Koloa Planation Days – Year of the Paniolo

August 20, 2019

Every July on the south shore of Kaua’i, people gather to celebrate the island’s multicultural past and present at the Kōloa Plantation Days festival. Hawaiian culture and tradition, the foundation of the island, is shared and taught through music, dance, costumes, food, and crafts. The celebration is also a look back at how Kaua‘i’s diverse cultural landscape came to be. In 1835, Hawaii’s first sugar plantation was founded, and immigrants came to work from places such as Europe, Japan, the Philippines, Korea, China, and the Azores. Kōloa Plantation Days honors these immigrants and their heritage, as well as the Hawaiians who accepted them into their communities.

The celebration features a historic hometown parade, which includes horseback and walking units, floral floats, vintage cars, and decorated vehicles. Micah Viluan, who is part of the Timbers Kaua‘i ohana, participated in the pa’u riding. Pa’u riding is how queens and ali’i rode to special events and parties. They covered their beautiful dresses in a pa’u, a skirt made of 9-12 yards of fabric. This was fastened and draped majestically to protect their clothing from the dirt when riding on the horses.

Left to right: George Makali’i Thronas, Kamu Thronas, Micah Viluan

 

This year, Timbers Kaua‘i provided the beautiful foliage and greenery to adorn horses used in the pa’u riding. Collecting the natural materials is an integral part of creating a lei, as well as choosing the right place to gather. Micah describes the protocol when you gather: you chant (oli) to ask permission, wait and feel the presence, then you enter and gather. When you’re finished, you chant again to thank the land.

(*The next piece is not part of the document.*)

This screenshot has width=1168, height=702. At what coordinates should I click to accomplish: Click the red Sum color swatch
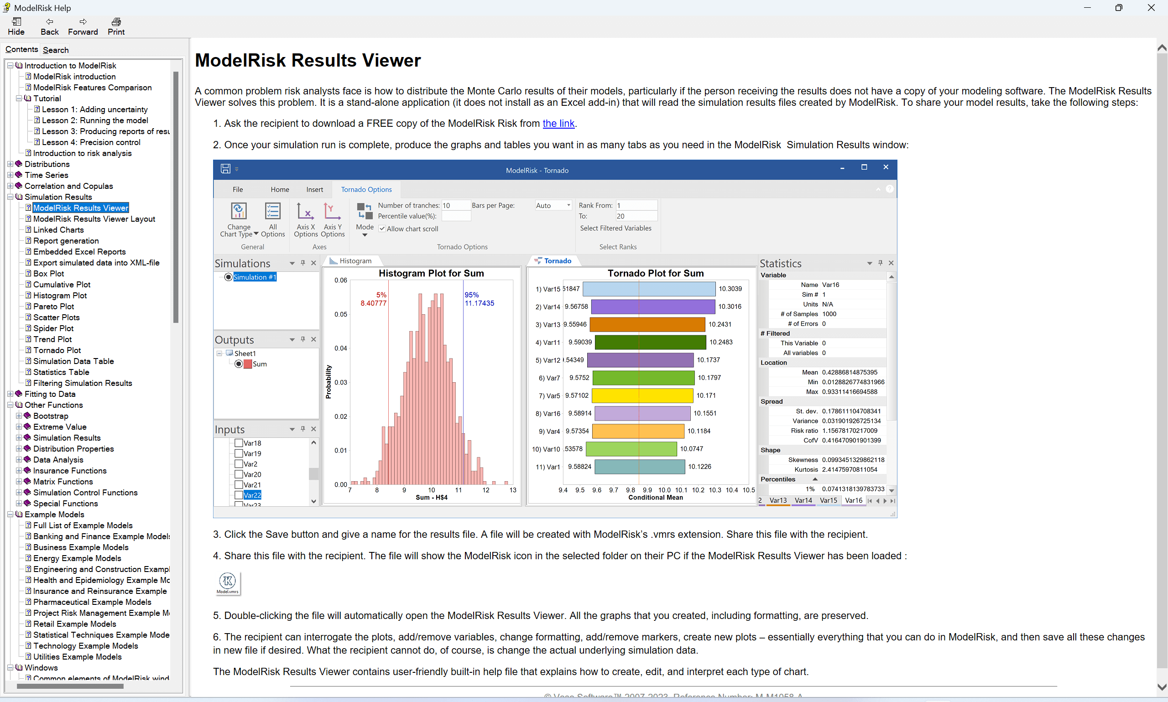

Micah explains that these events illustrate what life was like during plantation days, and it is a wonderful festivity for guests and locals to see Kōloa side and talk story. Not only is Kōloa Plantation Days a wonderful tribute to the traditions and history of the many cultures on Kaua‘i, it is also a celebration of aloha and acceptance of all people. Micah loves to see that the festival continues to “keep the culture alive, and the feel of aloha alive.”